L'ivresse de l'oubli se retira aux premières lueurs de l'aube. Les couleurs délavées de l'aurore cajolèrent le visage de Lyssandre et il n'en fallut pas davantage à son esprit pour se rappeler à lui.

Hier, il avait été fait roi.

Cette pensée, presque anodine, combla le vide de son estomac d'une angoisse sourde. L'espace d'un instant, il ne fut plus capable de songer à quoi que ce fut d'autre. Puis, il ressentit une sorte de rancœur dirigée vers feu Soann, son père. Pourquoi ne l'avait-il pas préparé à cela ? Pourquoi avait-il refusé l'évidence au point de ne pas expliquer à son fils ce que c'était être roi ?

Lyssandre quitta l'étreinte paresseuse de ses draps avec cette pensée implantée au creux de lui. Elle grandit à chaque pas, à mesure qu'il s'autorisait à réfléchir. Il pourrait fuir, s'exiler loin de ce fardeau, mais en vérité, Lyssandre en était incapable. Il lui aurait fallu davantage de bravoure et il se sentait écrasé par le devoir, par la lignée royale dont il était issu, par l'obligation. Il se sentit comme un ouvrier face à une longue journée de labeur, sans autre choix que celui qui le mettrait au travail.
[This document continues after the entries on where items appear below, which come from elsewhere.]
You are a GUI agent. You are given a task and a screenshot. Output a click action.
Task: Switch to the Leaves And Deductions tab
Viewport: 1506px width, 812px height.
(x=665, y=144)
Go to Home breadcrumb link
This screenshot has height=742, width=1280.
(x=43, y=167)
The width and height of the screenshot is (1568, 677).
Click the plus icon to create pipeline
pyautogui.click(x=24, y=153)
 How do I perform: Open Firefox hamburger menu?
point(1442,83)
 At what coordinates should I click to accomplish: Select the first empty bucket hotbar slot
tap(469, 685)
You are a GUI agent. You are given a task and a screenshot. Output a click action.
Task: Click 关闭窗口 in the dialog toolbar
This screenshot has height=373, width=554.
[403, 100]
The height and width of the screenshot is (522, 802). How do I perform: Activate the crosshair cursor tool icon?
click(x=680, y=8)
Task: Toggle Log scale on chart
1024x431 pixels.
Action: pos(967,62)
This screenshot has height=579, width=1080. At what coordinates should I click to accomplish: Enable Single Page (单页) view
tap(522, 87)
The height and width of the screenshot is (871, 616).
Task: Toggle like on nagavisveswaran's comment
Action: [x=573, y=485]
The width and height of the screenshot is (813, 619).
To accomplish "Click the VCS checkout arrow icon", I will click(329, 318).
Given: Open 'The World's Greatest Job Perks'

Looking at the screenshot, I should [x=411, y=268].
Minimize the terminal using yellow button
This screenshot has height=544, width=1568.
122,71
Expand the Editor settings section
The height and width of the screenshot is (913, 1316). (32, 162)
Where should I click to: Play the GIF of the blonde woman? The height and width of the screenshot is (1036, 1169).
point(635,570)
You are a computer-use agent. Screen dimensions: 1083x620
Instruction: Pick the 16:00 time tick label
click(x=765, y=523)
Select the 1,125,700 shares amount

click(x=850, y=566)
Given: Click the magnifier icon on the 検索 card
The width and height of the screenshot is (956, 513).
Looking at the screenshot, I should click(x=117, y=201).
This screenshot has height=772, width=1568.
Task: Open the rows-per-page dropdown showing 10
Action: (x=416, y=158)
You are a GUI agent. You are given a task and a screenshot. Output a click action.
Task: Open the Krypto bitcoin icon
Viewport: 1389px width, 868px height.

Régner était un métier qu'il n'avait pas appris à exercer, mais à l'image de bien d'autres, il ne se refusait pas.

Lyssandre se vêtit, non sans l'aide de quelques aides silencieuses. Des mains froides, rigoureusement professionnelles, qui ne remplaceraient pas les étreintes rassurantes dont le jeune homme avait besoin. Il tâcha de se détacher de ses émotions et d'agir comme le faisait ces employés discrets et dévoués. Il tâcha d'occulter tout ce qui se soustrayait à son devoir et, momentanément, il y parvint.

Le palais s'éveillait, rompu de fatigue après la fête magistrale de la veille. Les plus matinaux investissaient déjà les lieux, mais il s'agissait surtout de gardes et de servants affairés à effacer les joyeux vestiges abandonnés par les invités. La plupart quitterait le château dans la journée, d'autres s'y éterniseraient avec la délicieuse sensation d'être privilégiés et ils ne manqueraient pas de s'en vanter ailleurs. Au fond, la place de roi n'était au cœur de ce système bien rodé qu'une formalité. Ils se passaient aisément de lui, mais Lyssandre ne tarderait plus à comprendre que ses sujets savaient se montrer prompts à se rappeler de son existence. Uniquement lorsque leur petit confort, leur chère sécurité, étaient compromises.

Le jeune souverain quitta les appartements royaux et descendit ce qui était communément appelé l'entrée du roi. Il s'agissait d'un escalier à deux branches que seul le roi et sa famille étaient amenés à emprunter. Soann et ses prédécesseurs y avaient inscrit leurs goûts personnels, avec un mélange plus rustique avec quelques rares touches de bois, mais surtout des ornementations délicates. La rampe, finement décorée d'arabesques, de minuscules détails sculptés, en formait un juste exemple. Lyssandre y passa sa main, y glissa ses doigts, comme pour apprivoiser l'âme de ce palais.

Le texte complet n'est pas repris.